The next day, my tightly tweaked anticipation is momentarily undermined by a text from Melissa: she has to work late, but she insists I go without her. I push aside thoughts of our uni- moon days, grumble angrily at our work system — which is no friend to romance — and find myself alone, sipping chardonnay at one of the restaurant’s close-placed two-tops. Finally, release is in view, and the waiter approaches. First, a hot buttery scent. Then I spy two bulging scallops beside roasted potatoes with truffle oil and a light salad. The plate is positioned before me.
Gazing at the dish, I silently recite the Buddhist saying that Melissa and I repeat aloud before meals at home to help bring us fully into the space of the food: In this food we see clearly the presence of the entire universe supporting our existence. Then I cut a communion sliver. I place it on my tongue.

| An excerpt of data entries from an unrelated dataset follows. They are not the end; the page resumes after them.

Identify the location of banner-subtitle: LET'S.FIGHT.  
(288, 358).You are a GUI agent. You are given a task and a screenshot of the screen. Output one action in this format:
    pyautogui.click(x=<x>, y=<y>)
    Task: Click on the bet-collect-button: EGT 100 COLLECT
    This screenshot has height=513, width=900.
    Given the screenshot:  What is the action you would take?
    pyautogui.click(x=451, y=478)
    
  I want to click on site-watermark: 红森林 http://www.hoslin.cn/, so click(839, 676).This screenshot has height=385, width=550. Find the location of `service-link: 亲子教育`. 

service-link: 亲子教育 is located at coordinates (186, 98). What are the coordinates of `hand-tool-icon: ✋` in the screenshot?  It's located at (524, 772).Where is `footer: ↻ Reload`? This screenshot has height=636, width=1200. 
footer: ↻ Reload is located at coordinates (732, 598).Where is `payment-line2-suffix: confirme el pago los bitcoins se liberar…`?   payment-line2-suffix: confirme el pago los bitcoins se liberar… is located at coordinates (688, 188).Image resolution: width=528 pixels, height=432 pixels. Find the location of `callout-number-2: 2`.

How long do the dreamlike shapes of waiters dance? How long the orchestral sounds from Pearl’s open kitchen, the weight of its stainless silver, the satiny feel of my napkin? Natural Time. Women’s soft hair and men’s wristwatches move through space, and the music is cool blues. As I savor the scallops, I understand in a new way a Buddhist saying — “When you eat, eat” — because I’m ecstatically absorbed.
When I finally finish, the waiter takes the plate and asks how it was. I’m mute and can manage no more than a grin. “Gotcha,” he says.
Whilst I am in Scallopland, two thirty-something men in business suits sit at the table directly beside me. I overhear one order, yes, the scallops. Now, their plates arrive just after mine is removed, and the buttery scent of scallops wafts up once more.
I turn to tell the man he’s ordered well, but I hesitate. On his plate, instead of two full-moon scallopy beauties, there is but one. In the split second it takes me to process this, he saws into the remaining scallop — Wait a minute…Is it possible that he already ate the first? — forks it into his mouth, utters a sentence to his friend, swills wine, stabs the second half-moon, and steam-shovels it into his mouth.
Just like that, the scallops are gone.